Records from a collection

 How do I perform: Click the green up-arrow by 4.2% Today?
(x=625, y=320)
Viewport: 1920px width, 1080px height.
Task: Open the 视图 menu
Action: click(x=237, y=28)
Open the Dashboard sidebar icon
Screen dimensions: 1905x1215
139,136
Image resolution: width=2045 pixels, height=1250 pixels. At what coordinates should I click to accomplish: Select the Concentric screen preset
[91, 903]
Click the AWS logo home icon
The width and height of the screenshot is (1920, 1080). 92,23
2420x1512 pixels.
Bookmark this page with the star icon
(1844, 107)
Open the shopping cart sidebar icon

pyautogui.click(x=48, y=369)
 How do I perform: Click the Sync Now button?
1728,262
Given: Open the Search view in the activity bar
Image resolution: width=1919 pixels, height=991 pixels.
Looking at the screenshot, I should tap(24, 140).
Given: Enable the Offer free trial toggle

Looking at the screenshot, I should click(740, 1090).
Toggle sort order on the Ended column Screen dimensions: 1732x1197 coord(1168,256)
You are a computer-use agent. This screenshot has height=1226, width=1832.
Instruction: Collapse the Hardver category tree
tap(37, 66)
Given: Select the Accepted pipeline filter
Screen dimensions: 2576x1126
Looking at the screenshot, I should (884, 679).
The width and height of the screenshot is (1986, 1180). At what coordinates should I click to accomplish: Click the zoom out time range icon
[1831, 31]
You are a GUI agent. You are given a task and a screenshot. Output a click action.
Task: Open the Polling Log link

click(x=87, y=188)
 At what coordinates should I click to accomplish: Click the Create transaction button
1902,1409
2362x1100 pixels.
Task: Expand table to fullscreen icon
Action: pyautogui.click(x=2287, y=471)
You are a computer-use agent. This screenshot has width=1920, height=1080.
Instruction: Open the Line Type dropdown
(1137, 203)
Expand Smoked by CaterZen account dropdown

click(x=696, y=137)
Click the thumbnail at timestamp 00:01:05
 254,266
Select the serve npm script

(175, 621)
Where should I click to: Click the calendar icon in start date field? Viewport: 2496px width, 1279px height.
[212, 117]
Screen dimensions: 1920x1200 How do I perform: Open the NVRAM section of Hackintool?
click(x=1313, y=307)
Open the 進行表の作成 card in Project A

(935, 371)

Work instructions — Return the data in full, with each line kept exactly as it is.

Result of this task —
 How do I perform: Click the green up-arrow by 4.2% Today?
(x=625, y=320)
Viewport: 1920px width, 1080px height.
Task: Open the 视图 menu
Action: click(x=237, y=28)
Open the Dashboard sidebar icon
Screen dimensions: 1905x1215
139,136
Image resolution: width=2045 pixels, height=1250 pixels. At what coordinates should I click to accomplish: Select the Concentric screen preset
[91, 903]
Click the AWS logo home icon
The width and height of the screenshot is (1920, 1080). 92,23
2420x1512 pixels.
Bookmark this page with the star icon
(1844, 107)
Open the shopping cart sidebar icon

pyautogui.click(x=48, y=369)
 How do I perform: Click the Sync Now button?
1728,262
Given: Open the Search view in the activity bar
Image resolution: width=1919 pixels, height=991 pixels.
Looking at the screenshot, I should tap(24, 140).
Given: Enable the Offer free trial toggle

Looking at the screenshot, I should click(740, 1090).
Toggle sort order on the Ended column Screen dimensions: 1732x1197 coord(1168,256)
You are a computer-use agent. This screenshot has height=1226, width=1832.
Instruction: Collapse the Hardver category tree
tap(37, 66)
Given: Select the Accepted pipeline filter
Screen dimensions: 2576x1126
Looking at the screenshot, I should (884, 679).
The width and height of the screenshot is (1986, 1180). At what coordinates should I click to accomplish: Click the zoom out time range icon
[1831, 31]
You are a GUI agent. You are given a task and a screenshot. Output a click action.
Task: Open the Polling Log link

click(x=87, y=188)
 At what coordinates should I click to accomplish: Click the Create transaction button
1902,1409
2362x1100 pixels.
Task: Expand table to fullscreen icon
Action: pyautogui.click(x=2287, y=471)
You are a computer-use agent. This screenshot has width=1920, height=1080.
Instruction: Open the Line Type dropdown
(1137, 203)
Expand Smoked by CaterZen account dropdown

click(x=696, y=137)
Click the thumbnail at timestamp 00:01:05
 254,266
Select the serve npm script

(175, 621)
Where should I click to: Click the calendar icon in start date field? Viewport: 2496px width, 1279px height.
[212, 117]
Screen dimensions: 1920x1200 How do I perform: Open the NVRAM section of Hackintool?
click(x=1313, y=307)
Open the 進行表の作成 card in Project A

(935, 371)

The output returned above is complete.